The mercurial element of water had always captured my innocent imagination, with its unfathomable, murky depths. I loved how chameleon-like the sea was. It could be anything you wanted it to be, as long as you arrived on the right day with the right weather. The thinnest of silver cloaks, stretching as far as the eye could see, on a balmy afternoon, its surface broken only by the frolicking fish underneath the waters. The seething, roiling serpentine tides in a storm, likened to a lover’s rampage. A tranquil cerulean greeting visitors with its demure image, sparkling beneath the effervescent sky.

And so, a cordial relationship between me and the sea was established, which deepened into a genuine affection. It was always there for me, like a substitute for an absent best friend, throughout the days when I was ostracized at school for being different from the other kids. Comforting me when my boyfriend left me for yet another blonde, popular girl in high school.
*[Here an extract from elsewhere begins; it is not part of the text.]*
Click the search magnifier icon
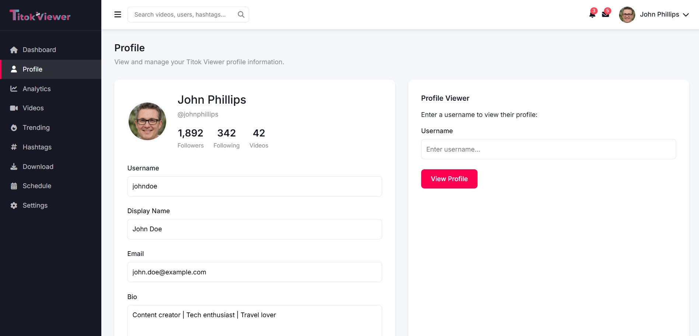The width and height of the screenshot is (699, 336). [x=241, y=14]
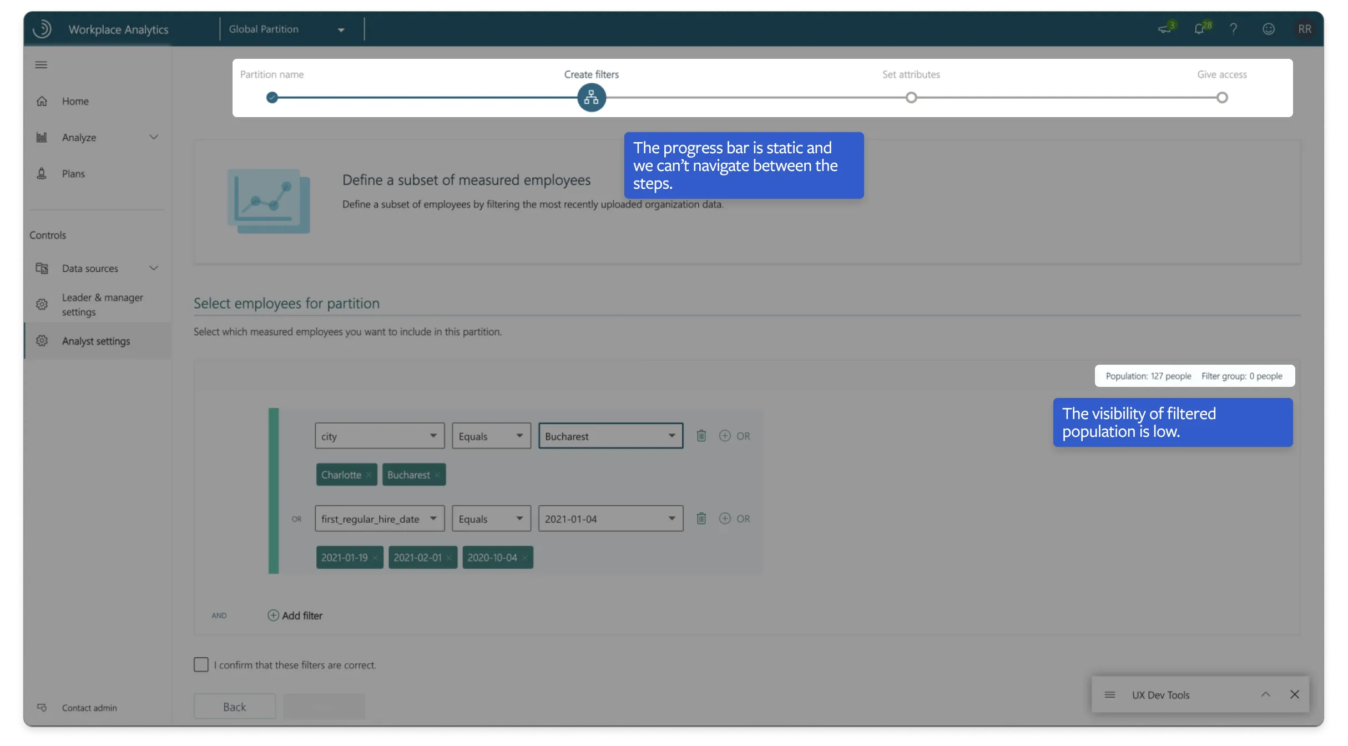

Being a source of quiet encouragement the day before I started my first job at a government office, telling myself that I was about to earn my first keep as a wholly independent woman. Congratulating us silently, with my newly married husband in tow, on a trip to the beach. Smiling at us serenely, the day I learnt of my first pregnancy. When I learnt that my husband and little girl had succumbed to their cruel fate in an airplane crash, the sea was also there for me, its stillness more than enough as my grief sundered my soul apart, breaking it into a million tiny pieces.

So I could not understand this artful double-cross of the sea and the winds. I never had a single request for them at all. I never wanted anything else, other than the tranquility of the waters. Then, all of a sudden, these thoughts flashed in my mind.

Had I asked for too much? Was this the sea’s answer to my incessant clinging? Or had it grown tired of me instead?

…Or was it demanding more than what I was prepared to give?

The burning pain of the betrayal manifested as repeated echoes of “Why? Why? Why…”, spiralled in my brain. Poseidon’s gracious flutes of water weaved themselves around my throat, dragging me down into the watery depths that I could only dare to imagine as a kid. My body naturally twisted itself, trying to swim and release itself from the water’s firm grasp, but a sharp pain exploded in my right leg. My body was racked by Poseidon’s wantonness, his brutal, hydrous fingers invading every pore of my flesh and being, his savage kiss forcing my desperate mouth open, which was so hungry for air. I gulped in more water instead, moving towards his objective, instead of my own goal of keeping myself alive.

With each futile wrestle, I was slowly being taken over. Somewhere in my mind, a part of me gradually accepted, and succumbed to this ultimately doomed love. My limbs stopped moving of their own accord. My vision was blurring, with little black dots appearing everywhere I looked. I could feel my eyelids flutter, struggling to keep myself conscious, but the watery fog of Neptune took hold of my consciousness.

The last thing I saw before I blacked out, was the serene, watery moonlight shining on my face.